*TASK PROMPT:* From the first line of the entries below, reproduce everything exactly through the line with "Task: Click the 盈利(¥) column header", and nothing more.

··· MATERIAL FOR THIS EXERCISE

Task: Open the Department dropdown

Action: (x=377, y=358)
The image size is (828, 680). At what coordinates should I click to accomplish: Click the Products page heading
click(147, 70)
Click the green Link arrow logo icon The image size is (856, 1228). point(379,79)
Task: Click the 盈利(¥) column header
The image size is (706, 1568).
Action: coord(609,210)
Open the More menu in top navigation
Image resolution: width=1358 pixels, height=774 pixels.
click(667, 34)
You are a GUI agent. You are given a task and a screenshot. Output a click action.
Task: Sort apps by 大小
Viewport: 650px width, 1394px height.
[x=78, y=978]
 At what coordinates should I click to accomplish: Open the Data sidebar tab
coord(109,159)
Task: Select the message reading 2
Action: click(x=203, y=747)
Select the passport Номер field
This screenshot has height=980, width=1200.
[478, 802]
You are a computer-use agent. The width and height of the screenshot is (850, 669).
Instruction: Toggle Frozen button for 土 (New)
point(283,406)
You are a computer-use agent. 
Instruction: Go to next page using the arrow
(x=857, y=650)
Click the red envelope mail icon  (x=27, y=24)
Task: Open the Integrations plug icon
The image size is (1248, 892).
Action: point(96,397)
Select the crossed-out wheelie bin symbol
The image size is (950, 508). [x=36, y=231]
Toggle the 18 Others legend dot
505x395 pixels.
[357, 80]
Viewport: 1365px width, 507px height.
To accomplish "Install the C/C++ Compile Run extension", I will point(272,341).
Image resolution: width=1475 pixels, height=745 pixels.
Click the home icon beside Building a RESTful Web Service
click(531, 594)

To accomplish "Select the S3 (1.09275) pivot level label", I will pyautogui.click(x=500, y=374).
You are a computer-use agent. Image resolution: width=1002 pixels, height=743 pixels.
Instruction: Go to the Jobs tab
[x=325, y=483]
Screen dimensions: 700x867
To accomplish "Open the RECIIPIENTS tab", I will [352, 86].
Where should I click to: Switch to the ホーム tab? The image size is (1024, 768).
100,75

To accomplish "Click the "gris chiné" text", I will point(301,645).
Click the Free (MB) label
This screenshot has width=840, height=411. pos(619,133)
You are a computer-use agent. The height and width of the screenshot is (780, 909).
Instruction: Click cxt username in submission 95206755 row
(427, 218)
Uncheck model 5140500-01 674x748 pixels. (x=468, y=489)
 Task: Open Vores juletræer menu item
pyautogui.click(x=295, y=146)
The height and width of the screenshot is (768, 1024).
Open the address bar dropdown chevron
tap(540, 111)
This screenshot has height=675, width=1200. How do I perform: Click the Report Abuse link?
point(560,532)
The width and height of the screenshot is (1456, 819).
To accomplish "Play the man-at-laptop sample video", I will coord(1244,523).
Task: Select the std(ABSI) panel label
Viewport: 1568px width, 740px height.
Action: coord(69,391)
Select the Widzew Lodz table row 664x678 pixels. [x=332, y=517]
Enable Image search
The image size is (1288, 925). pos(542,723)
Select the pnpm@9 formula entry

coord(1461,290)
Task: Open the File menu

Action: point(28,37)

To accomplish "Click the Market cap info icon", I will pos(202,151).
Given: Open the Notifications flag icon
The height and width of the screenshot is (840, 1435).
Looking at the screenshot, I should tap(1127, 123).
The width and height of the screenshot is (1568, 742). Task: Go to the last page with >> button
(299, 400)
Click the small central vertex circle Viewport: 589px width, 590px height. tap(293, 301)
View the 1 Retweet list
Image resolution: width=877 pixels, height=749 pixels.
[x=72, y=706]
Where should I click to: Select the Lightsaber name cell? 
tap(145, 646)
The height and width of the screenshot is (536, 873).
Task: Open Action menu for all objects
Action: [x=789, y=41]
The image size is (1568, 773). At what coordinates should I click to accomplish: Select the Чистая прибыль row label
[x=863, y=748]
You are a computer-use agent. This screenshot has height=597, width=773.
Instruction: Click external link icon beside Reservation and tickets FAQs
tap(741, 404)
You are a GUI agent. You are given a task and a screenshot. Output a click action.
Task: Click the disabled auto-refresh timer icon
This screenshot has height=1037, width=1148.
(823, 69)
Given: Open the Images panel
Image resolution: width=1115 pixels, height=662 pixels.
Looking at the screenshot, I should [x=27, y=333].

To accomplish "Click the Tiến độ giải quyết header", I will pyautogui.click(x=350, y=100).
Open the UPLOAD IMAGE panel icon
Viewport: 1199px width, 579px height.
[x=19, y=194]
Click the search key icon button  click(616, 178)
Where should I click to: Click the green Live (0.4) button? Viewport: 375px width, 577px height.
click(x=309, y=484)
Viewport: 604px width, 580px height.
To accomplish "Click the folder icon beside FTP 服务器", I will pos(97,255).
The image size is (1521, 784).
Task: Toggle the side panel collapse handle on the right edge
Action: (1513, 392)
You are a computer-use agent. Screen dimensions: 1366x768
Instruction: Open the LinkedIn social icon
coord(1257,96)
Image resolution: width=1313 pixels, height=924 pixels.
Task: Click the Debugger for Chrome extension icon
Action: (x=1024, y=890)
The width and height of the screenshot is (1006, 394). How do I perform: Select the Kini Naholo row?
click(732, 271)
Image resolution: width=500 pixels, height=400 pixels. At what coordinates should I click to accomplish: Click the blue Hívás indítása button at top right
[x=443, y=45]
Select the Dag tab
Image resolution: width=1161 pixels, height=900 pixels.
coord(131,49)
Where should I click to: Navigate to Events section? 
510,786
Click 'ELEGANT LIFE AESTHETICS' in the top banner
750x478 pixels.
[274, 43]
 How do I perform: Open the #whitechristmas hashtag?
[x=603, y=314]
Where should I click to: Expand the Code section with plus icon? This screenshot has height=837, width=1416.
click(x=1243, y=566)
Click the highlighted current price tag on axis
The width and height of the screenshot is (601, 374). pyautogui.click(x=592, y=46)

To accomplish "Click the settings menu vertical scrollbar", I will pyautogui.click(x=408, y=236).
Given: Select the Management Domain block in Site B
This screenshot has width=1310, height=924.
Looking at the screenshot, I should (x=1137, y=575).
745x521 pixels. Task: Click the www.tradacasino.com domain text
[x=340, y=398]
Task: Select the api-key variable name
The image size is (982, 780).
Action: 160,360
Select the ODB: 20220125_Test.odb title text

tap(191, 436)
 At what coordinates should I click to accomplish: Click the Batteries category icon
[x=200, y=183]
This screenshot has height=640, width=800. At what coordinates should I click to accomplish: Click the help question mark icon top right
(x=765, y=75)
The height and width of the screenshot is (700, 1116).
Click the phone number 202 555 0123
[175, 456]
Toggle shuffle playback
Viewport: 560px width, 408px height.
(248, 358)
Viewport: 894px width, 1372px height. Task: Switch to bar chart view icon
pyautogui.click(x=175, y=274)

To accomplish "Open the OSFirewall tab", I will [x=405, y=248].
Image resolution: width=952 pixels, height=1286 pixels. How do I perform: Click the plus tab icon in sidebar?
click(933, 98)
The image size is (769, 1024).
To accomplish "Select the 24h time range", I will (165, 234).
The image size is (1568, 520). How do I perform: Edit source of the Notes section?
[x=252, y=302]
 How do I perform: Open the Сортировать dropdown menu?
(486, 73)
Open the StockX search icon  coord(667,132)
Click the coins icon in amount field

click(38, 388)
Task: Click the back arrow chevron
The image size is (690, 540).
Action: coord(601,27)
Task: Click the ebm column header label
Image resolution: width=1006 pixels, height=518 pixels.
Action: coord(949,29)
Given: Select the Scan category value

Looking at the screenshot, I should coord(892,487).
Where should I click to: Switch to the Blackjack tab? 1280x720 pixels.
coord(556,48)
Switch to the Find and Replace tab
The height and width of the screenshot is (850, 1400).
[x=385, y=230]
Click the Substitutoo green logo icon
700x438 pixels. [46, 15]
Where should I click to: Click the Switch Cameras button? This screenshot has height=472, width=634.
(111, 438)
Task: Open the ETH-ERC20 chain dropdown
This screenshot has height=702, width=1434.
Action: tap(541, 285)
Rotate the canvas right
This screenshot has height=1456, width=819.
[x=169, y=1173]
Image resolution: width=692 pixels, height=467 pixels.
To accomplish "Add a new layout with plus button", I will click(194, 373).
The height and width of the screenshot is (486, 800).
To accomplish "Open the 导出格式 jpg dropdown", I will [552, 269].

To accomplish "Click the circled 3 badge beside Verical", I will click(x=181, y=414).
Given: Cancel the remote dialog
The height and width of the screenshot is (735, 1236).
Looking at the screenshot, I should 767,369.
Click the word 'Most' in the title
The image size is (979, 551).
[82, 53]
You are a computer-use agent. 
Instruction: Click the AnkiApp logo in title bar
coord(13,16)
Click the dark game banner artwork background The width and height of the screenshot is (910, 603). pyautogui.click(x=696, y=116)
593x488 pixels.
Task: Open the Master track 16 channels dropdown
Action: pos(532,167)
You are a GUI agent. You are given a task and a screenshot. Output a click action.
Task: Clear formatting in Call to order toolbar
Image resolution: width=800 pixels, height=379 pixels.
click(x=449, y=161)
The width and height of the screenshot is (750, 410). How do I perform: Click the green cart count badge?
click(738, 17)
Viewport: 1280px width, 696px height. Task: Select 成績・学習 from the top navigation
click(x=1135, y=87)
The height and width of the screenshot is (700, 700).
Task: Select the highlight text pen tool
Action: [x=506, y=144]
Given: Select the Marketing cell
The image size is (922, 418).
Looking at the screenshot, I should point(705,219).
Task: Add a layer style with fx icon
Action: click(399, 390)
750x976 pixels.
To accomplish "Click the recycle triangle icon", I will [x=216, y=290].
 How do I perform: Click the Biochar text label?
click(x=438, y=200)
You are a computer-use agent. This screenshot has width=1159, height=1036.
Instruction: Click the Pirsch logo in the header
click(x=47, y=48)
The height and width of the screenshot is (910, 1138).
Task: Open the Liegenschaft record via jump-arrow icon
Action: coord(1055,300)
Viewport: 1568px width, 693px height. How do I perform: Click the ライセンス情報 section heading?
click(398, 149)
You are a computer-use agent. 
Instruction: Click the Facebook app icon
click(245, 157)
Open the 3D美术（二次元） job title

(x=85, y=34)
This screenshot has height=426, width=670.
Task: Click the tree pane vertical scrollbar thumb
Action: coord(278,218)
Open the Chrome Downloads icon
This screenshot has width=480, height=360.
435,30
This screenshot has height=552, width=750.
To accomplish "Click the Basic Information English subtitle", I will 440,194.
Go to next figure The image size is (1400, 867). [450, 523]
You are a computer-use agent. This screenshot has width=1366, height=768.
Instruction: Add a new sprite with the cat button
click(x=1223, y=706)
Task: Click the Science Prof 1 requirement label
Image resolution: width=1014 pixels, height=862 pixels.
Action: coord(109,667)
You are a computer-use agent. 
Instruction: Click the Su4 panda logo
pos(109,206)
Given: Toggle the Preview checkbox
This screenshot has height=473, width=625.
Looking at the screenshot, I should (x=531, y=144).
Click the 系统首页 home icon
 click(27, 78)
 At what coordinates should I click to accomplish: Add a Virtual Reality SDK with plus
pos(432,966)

······

*ANSWER FOR THE TASK:*
Task: Open the Department dropdown

Action: (x=377, y=358)
The image size is (828, 680). At what coordinates should I click to accomplish: Click the Products page heading
click(147, 70)
Click the green Link arrow logo icon The image size is (856, 1228). point(379,79)
Task: Click the 盈利(¥) column header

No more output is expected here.